Exercise goal ▸ Return only the lines of the listing below that run from the line with "The image size is (1568, 398)." through the line with "Disable the obproxy_cannot_connected", both ends included, exactly as written.

Input ▸
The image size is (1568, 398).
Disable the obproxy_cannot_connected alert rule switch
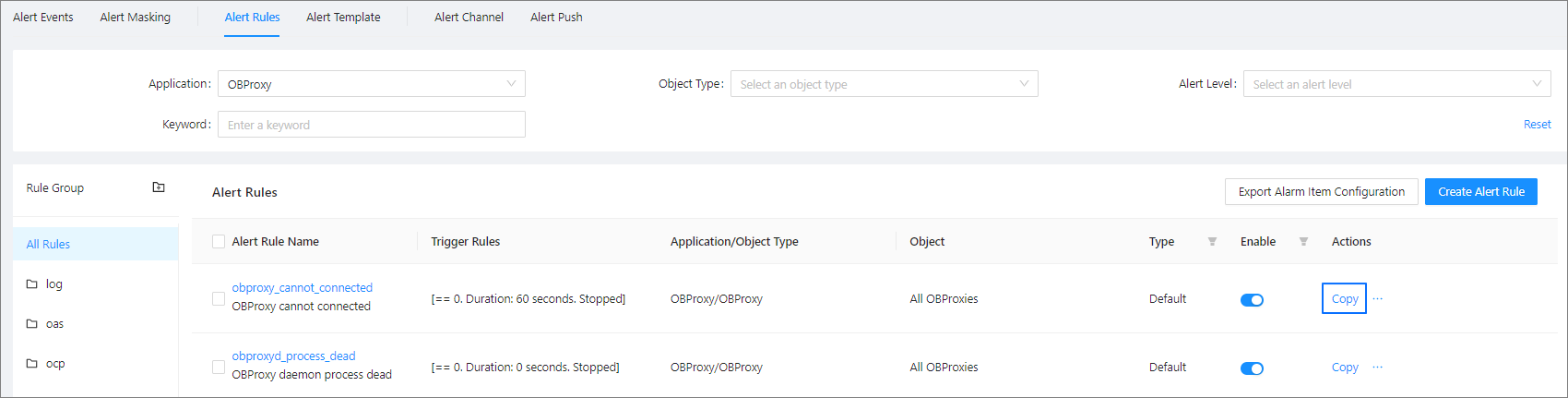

---

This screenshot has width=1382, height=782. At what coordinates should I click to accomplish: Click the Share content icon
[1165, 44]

* * *

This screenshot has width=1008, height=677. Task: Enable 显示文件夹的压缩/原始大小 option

Solution below ▸
The image size is (1568, 398).
Disable the obproxy_cannot_connected alert rule switch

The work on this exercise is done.